The next day I woke up to a gloomy winter morning, with thick mist and fog hanging over all the streets of downtown Beijing. Everything looked almost colourless, like some kind of vintage grey filter had been placed over the entire city, and it was freezing. Northern China is climactically awful and is largely a cold, grey, arid wasteland in winter, to the point that Beijing actually boasts colder temperatures than Helsinki during this time of the year in spite of its lower latitude (due to the directional nature of the Coriolis effect, east coasts are generally far colder than west coasts; as a particularly stark example of this, Vladivostok, Russia is on the same latitude as Florence, Italy). The fact that any civilisation was able to flourish here in spite of the horrific climate and the Yellow River's constant catastrophic flooding is actually astonishing to me.

I pulled myself out of bed, descended into the subway again, trudged past a bunch of commieblocks which gave way to more of these local hutongs (seriously they are everywhere) and made my way to the first stop of the day: Zhihua Temple. It's an obscure but well-preserved Ming Dynasty wooden temple built in 1443, hidden within the backstreets of Beijing, painted in such a vivid crimson and adorned with such deeply black roof tiles that to my eyes it seemed to practically pop in the sea of fog and mist.
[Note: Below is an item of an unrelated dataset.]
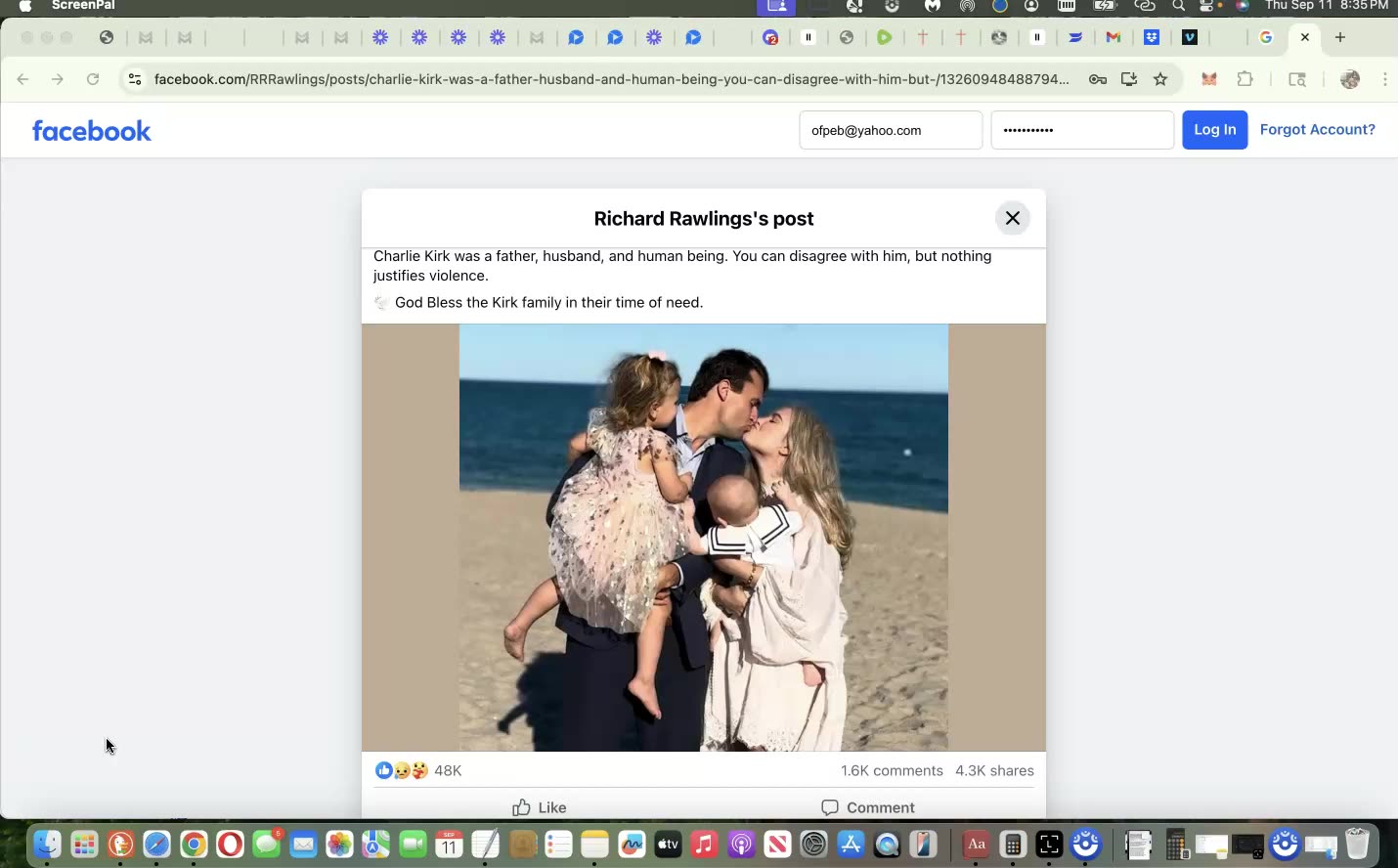Open a new browser tab
1398x868 pixels.
[x=1340, y=37]
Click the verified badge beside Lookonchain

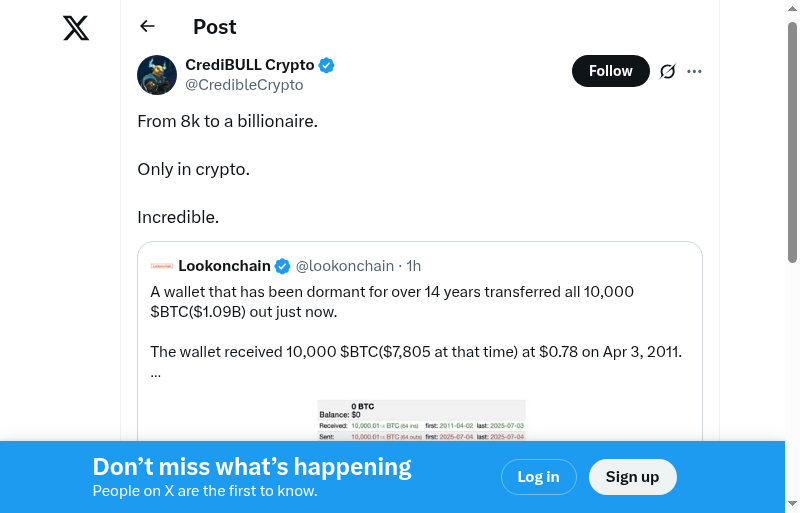[283, 266]
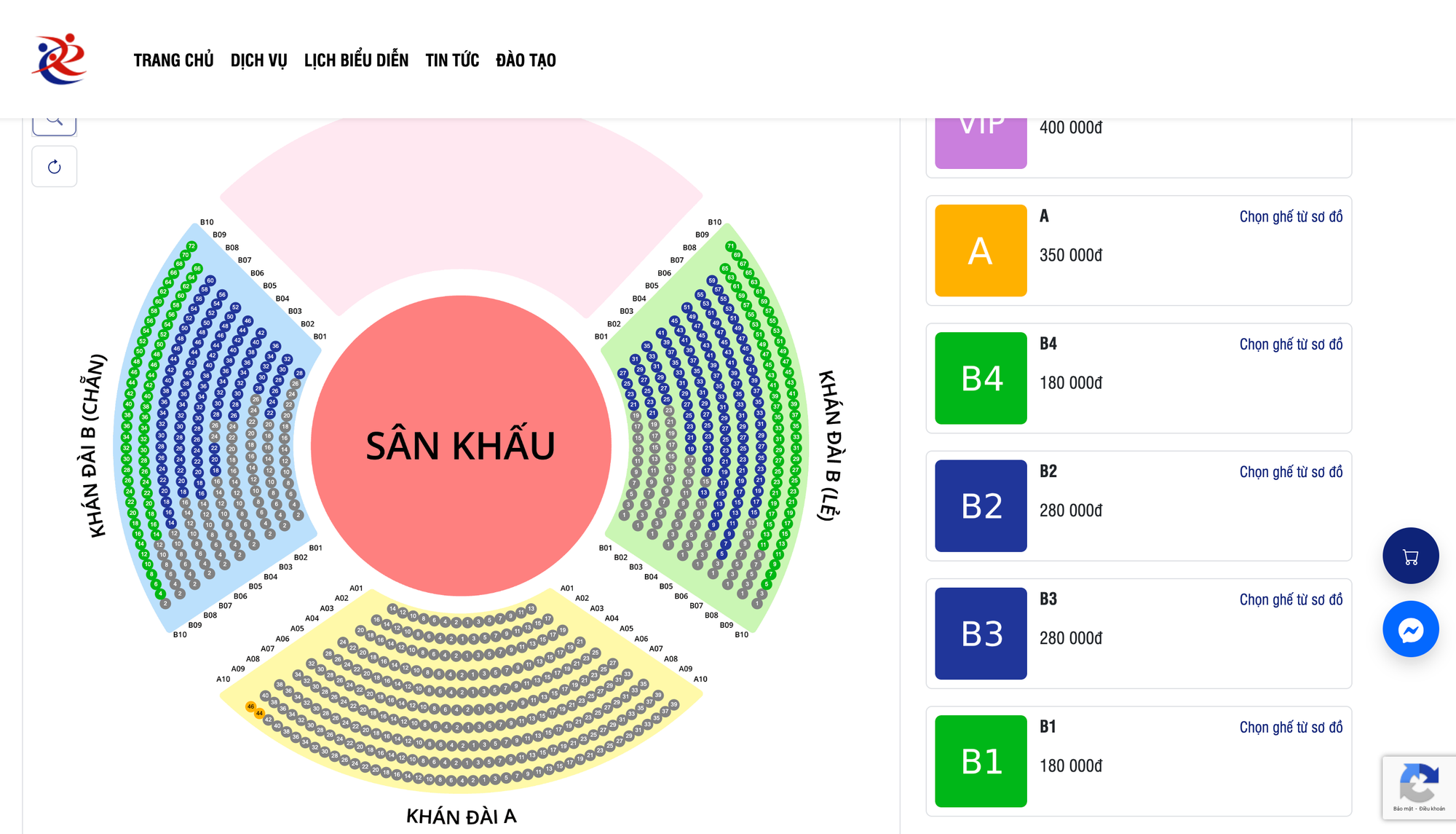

Making my way towards the shanmen gate of the temple, I noticed a marble plaque above it with Chinese characters that stated "Gifted by the Imperial Court to Zhihua Temple". Entering the grounds revealed a courtyard of modest size, flanked by temple halls all around. A small number of robed men exited a room, and headed into the main hall to play traditional ritual music from the Ming Dynasty, which had been passed down for 27 generations in this very temple. They sat down in front of a modest altar featuring three wooden-lacquered Buddha statues on lotus pedestals, and in the cold dark Beijing winter I watched them play a very strange and sweet music.
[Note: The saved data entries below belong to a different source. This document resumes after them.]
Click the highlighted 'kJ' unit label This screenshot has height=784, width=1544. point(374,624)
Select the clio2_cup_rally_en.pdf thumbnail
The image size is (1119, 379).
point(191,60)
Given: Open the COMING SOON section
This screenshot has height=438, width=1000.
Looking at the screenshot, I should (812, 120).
After the music was over, I proceeded to see what the other halls had in store. To the west of the main hall, there was another wooden building housing an incredible wooden zhuanlunzang (sutra case) covered in intricate carvings of bodhisattvas, heavenly kings and warriors and topped with a small caisson that a tiny Vairocana Buddha sat in. A bit awestruck, I walked around the entire thing, just taking in the immense level of detail. Deeper to the back of the complex, there was a large two story pavilion featuring three huge statues, surrounded by walls covered in niches featuring what is said to be 9,999 tiny renderings of the Buddha. I later learned that this hall was, quite aptly, named the "Thousand Buddha Hall". I would have spent more time at this temple but the biting cold was beginning to get to me, so I ducked into a small teashop in the hutong and had some rather medicinal-tasting flower tea alongside a small rice cake as I decided on where to venture next.

I scrolled some possible destinations on my phone in the cosy warmth of the teahouse, and resolved to visit the Yonghe Temple towards the north of the city. Yet again, I was seemingly trapped in a parallel dimension full of hutongs the entire way, and had to use some extremely suspect communal toilets if I wanted to relieve myself. Note this is coming from someone who's probably better equipped to use Chinese toilets than most Westerners - they're mostly squat, and having grown up in Southeast Asia I'm used to squat toilets and generally prefer them (if you can't squat properly, that is your skill issue, it is objectively superior ergonomically and cleaner). But the toilets in these very old parts of Beijing are legitimately terrible and feature toilets with dividers instead of a dedicated stall, meaning everyone can see you defecate - and they are extremely dirty, I often found piss covering the floor and at least one squat toilet covered in diarrhoea. It is incredible to me how a country that's so obviously advanced in multiple important ways can be so undeveloped in others. Though I will grant that the hutongs are uniquely bad in this regard, having been barely modernised ever since the Qing; other parts of China are far better with this (though unless you find yourself in a shopping mall, they will still often lack essentials like soap and toilet paper; you must bring your own when going to China, this is non-negotiable).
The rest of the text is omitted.